This would depend on what language you may wish to port it to afterwards. For example, if you wanted eventually to port the game to C++, then you'd probably be better off starting off in C++ and cross compiling it with something like Crossbrigde (
http://adobe-flash.github.io/crossbridge/). Or if you wanted eventually to port the game to .NET for example, you might want to consider looking into Silverlight and XNA etc.
Actually porting the game from one language to another is an incredibly difficult and tedious task and trust me I've done it! There are always niggly bugs which haunt you and in essence what you end up doing is rewriting the entire game from scratch, porting the game one function at a time (at least in my experience and assuming the languages are radically different).
Having said all that though, I take it you are working with an existing codebase which has been programmed in flash/actionscript (with the flash API) and are wanting to use the codebase in a language you are more familiar with, let's say C++ for example.
Porting over the APIs can be difficult since there is no guarantee of there being an equivalent API function in your target language, my approach has always been to simply build these APIs as functions in the main program and have the function call an equivalent API/s and reformat the output so as you don't need to mess too much with the structure of the function that called it. That saves a lot of time but can also be hard work and would be considered rather inelegant by some people's standards.

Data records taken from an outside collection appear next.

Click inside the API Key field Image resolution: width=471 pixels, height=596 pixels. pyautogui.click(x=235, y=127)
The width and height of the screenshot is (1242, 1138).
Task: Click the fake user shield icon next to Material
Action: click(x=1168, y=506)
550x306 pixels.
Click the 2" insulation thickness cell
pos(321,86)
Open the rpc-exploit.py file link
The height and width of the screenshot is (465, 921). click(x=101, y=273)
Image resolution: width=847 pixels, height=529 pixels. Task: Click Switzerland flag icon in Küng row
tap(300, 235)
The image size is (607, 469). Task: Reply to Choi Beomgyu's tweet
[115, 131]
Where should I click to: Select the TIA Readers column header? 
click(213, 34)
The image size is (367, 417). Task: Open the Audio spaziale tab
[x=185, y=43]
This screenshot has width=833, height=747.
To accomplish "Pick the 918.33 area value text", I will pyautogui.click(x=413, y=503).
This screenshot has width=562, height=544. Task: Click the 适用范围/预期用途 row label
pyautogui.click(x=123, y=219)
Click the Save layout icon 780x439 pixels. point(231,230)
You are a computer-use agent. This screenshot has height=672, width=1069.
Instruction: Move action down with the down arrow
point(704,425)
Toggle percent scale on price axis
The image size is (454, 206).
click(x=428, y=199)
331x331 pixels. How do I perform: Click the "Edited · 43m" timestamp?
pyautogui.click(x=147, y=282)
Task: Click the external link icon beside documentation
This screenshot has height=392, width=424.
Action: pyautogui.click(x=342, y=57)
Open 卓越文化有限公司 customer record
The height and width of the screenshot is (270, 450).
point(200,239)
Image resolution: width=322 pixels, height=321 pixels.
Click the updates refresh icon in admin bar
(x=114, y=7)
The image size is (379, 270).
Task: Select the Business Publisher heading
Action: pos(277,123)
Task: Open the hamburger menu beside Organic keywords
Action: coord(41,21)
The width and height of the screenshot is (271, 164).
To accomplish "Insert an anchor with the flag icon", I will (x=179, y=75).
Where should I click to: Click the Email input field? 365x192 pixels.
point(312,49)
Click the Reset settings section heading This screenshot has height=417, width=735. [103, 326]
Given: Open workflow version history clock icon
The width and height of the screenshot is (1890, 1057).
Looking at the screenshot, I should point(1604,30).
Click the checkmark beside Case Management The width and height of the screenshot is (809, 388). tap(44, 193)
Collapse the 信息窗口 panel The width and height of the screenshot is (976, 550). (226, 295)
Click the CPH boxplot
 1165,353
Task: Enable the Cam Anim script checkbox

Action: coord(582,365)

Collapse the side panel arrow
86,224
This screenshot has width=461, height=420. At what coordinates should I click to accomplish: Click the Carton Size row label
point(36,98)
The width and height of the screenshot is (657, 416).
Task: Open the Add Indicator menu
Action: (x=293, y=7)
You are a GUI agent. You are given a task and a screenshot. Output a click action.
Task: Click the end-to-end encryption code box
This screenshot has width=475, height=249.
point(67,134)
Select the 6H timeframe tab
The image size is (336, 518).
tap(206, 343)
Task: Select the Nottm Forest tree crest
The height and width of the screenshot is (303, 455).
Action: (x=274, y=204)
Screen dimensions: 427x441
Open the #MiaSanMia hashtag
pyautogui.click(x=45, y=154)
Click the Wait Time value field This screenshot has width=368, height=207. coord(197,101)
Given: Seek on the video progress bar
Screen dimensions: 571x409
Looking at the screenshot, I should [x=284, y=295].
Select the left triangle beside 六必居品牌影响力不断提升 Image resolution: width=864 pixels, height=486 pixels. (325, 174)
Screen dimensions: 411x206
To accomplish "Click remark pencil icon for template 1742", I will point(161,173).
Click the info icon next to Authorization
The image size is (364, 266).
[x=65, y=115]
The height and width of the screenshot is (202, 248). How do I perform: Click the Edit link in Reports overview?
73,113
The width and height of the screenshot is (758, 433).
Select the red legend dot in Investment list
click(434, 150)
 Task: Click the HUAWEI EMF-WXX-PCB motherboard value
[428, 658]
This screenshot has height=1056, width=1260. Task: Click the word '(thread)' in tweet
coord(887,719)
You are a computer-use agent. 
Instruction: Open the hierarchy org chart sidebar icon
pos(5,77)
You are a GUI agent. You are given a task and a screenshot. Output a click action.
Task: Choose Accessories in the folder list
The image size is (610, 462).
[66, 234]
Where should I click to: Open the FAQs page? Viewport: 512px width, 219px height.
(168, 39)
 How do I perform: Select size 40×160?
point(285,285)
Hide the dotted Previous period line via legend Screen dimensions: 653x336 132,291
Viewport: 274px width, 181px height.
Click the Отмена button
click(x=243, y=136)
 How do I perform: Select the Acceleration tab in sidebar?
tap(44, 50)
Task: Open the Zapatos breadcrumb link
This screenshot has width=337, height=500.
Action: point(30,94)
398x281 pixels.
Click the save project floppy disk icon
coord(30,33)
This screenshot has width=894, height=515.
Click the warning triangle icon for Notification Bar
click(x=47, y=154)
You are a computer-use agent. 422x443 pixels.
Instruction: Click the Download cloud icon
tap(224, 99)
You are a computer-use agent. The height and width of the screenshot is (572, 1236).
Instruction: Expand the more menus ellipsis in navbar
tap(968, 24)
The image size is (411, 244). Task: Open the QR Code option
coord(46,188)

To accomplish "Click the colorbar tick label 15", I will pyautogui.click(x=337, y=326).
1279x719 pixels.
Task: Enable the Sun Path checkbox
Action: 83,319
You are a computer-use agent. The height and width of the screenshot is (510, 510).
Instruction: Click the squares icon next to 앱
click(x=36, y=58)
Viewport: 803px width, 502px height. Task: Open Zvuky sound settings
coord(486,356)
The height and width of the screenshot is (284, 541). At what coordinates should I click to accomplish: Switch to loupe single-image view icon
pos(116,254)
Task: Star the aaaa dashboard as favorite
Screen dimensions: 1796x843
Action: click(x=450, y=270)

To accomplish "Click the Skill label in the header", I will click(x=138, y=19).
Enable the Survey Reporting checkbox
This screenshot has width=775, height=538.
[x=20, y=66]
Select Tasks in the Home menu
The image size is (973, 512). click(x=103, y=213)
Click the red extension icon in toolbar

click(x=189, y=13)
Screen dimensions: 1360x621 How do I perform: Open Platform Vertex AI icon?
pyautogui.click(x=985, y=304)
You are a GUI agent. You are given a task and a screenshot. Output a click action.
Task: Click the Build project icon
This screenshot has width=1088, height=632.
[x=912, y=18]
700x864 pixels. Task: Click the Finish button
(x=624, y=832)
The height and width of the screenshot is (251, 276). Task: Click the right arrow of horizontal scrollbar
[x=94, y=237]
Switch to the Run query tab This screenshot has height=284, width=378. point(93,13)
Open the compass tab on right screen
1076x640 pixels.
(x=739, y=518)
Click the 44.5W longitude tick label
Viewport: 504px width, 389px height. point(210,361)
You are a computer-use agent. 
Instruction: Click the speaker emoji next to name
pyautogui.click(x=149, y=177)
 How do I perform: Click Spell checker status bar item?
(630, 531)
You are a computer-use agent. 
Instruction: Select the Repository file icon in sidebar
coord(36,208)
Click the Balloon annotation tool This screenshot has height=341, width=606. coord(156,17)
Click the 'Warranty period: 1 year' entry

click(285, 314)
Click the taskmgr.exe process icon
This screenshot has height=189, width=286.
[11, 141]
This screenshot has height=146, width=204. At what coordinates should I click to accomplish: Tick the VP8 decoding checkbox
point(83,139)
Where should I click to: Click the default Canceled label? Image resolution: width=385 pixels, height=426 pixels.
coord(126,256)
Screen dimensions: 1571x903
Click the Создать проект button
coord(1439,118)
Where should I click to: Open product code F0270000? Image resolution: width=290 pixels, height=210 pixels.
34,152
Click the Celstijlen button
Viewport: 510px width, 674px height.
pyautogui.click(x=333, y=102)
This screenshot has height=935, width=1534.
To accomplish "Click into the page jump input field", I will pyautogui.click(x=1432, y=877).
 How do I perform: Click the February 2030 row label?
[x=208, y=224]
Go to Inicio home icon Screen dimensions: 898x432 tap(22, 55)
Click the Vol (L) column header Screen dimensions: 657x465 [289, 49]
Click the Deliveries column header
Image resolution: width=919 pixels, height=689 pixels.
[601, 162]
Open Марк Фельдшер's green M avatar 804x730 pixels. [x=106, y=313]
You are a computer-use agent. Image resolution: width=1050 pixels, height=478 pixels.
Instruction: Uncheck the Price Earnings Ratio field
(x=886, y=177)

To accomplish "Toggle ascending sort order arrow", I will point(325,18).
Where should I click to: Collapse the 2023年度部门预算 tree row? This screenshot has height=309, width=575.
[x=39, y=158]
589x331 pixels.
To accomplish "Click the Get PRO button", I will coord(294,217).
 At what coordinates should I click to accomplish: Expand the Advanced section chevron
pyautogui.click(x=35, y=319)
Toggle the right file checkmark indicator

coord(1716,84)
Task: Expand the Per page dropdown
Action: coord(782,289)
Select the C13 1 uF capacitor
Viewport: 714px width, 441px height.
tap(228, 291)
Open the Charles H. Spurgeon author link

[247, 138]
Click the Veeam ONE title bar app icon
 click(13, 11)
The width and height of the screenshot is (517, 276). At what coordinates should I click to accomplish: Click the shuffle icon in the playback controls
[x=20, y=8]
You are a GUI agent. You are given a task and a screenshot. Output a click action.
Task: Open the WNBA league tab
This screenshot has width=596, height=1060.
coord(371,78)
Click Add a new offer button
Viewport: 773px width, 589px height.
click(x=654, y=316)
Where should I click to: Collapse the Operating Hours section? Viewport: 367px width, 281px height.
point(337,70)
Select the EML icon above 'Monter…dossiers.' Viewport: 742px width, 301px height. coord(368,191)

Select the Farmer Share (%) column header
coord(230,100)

I'm sure someone more experienced may have a better solution, but ultimately it will depend on what your level of programming knowledge is (in both the source and target language), how much time you have to port the code, the differences between the languages etc. This is all of course, assuming you are targeting the same platform, if you're porting cross platform or wanting to write cross-platform code then you need to take into account these differences, especially if you are porting a high level relatively platform neutral language like flash into something low level such as C.
As Rickton says, Haxe is a good choice (cross platform), has a syntax which should feel familiar to flash coders and with the OpenFL library you may find it much easier to port those actionscript APIs without too much of a headache.